Carl's comments indicate that he views underground subcultural or communal creative works as more authentic or interesting than those created in the commercial world to sell at a profit. Later in the same interview, Carl noted that he believes Burning Man's injunction against commerce is “not so much an anticapitalism thing as it is an anticorporation thing. You see, corporations are so big and they just want to take.” His comments specify resistance against exchanges with large, powerful, exploitative corporations rather than against market exchanges per se. The event is construed as anticorporate rather than antimarket or anticapitalism. Carl uses the differentiating term “creativity” to counterpose the communal ethos of the underground against the big corporations of the market. The underground is set apart from the larger market systems, enriched or given an edge by the identity-differentiating inventiveness of subculture and counterculture members. According to Carl, there is a connection between commercialized creative works and the underground. The underground feeds the most interesting commercial creations. It is noteworthy that several Burning Man participants related narratives in which they said that their best and most original ideas have been or might end up being appropriated by large corporations. This sentiment may be communal self-dramatizing that helps to mythologize the importance and relevance of the event to the outside world (cf. Hua 2000). It might also construct a temporary cohesiveness around the symbolically meaningful insider boundaries of local creativity and artwork. Through this discourse, corporations are not only separate from the Burning Man community but threatening to it. Constructing corporations in this way, Burning Man's organizers and participants ignore overwhelming evidence that they are also employing, copying, and parodying many creative works that are corporate products (such as television shows like the Wheel of Fortune, parodied in the Wheel of Misfortune). Acts such as changing a McDonald's sign to a McSatan's sign are attempts to reclaim meaning by altering the allegedly mass meaning of a corporate product into something more subculturally relevant. However, as with participants' widespread use of commercial products as gifts and raw materials, the sign economy used in Burning Man's art is inextricably intertwined with the realm of the market.

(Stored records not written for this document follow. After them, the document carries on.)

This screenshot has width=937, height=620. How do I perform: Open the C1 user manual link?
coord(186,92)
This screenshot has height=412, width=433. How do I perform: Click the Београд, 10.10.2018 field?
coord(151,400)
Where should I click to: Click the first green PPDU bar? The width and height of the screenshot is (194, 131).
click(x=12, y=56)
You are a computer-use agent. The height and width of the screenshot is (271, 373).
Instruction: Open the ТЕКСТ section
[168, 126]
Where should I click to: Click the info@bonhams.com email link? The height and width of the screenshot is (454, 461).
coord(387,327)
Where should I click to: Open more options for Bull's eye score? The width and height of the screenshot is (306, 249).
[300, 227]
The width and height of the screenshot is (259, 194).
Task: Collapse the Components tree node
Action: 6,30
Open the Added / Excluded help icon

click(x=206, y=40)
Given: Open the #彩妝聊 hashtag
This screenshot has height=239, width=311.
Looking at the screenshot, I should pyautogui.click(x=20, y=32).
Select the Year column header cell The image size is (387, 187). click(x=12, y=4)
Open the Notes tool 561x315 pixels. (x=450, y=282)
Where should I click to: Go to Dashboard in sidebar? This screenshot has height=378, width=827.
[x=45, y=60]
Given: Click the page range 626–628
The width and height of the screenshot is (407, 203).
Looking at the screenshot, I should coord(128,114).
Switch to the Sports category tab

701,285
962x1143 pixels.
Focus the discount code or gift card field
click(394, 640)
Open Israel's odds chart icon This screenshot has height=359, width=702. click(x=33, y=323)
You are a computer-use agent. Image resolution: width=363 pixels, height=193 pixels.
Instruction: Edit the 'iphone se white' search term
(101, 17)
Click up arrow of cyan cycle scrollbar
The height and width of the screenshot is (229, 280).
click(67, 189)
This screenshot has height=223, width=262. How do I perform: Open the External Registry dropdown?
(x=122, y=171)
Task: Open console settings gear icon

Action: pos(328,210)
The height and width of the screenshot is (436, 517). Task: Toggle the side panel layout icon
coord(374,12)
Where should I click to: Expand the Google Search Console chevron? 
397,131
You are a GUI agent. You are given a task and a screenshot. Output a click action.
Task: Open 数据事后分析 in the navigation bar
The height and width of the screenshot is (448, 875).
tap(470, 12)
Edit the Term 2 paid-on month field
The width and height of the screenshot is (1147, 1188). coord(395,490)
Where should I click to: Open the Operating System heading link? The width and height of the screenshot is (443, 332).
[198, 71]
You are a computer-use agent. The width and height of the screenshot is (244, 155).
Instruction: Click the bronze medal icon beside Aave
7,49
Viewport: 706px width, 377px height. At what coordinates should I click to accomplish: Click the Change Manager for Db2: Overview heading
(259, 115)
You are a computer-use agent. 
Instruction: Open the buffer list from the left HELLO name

Promethean Struggles between Communities and Markets.  In my fieldnotes for August 31, 1999, I recorded an enchanting dance that occurred around a fire one night. To the tribal rhythms of a drum circle, a giant spectral figure with an oversized head and glowing green eyes unsuccessfully chased, and was taunted by, a fire dancer. With the key elements of Giant, Fire, Man, and Chase, the dance recalled the power and paradox of the Promethean myth that underscores much of our cultural understanding of innovation. Burning Man as an event is filled with Giants and Fires—the neon and wood Man himself is the quintessential culmination. The Promethean themes relate to the Marxist-flavored consciousness that scrutinizes superstructure, casting industry as the controller of productive, creative, or visionary techniques and technologies. This makes the Promethean wresting of fire, or the creative spark, significant, in that it symbolizes a political struggle for control over the creative powers of a community or a culture. According to this interpretation, Burning Man should be read as a communal rite symbolizing an important power struggle seeking to reclaim genuine (i.e., spontaneously, intrinsically motivated) creative energy from the industrialized corporate marketplace.

A deeper reading of the Promethean mythic themes at Burning Man suggests that organizers and participants conceptualize large corporations as threatening Titans or giants. For the subcultural members who believe that industry forces are draining their authenticity away, this is not the simple transfer of meaning implied by McCracken (1986) but a power struggle communally viewed as being of Promethean proportions. The sense of marginalized underdogs maintaining their secret society in the underground seems very important to communal cohesion. “Sir William of Occam,” a first-time Burning Man participant in his early twenties, opined, “I don't think that anyone out here is particularly opposed to capitalism. I think they're opposed to the pigs coming in and ruining their party. Which is what it would be. The corporate sponsorship aspect” (interview, Burning Man 1999).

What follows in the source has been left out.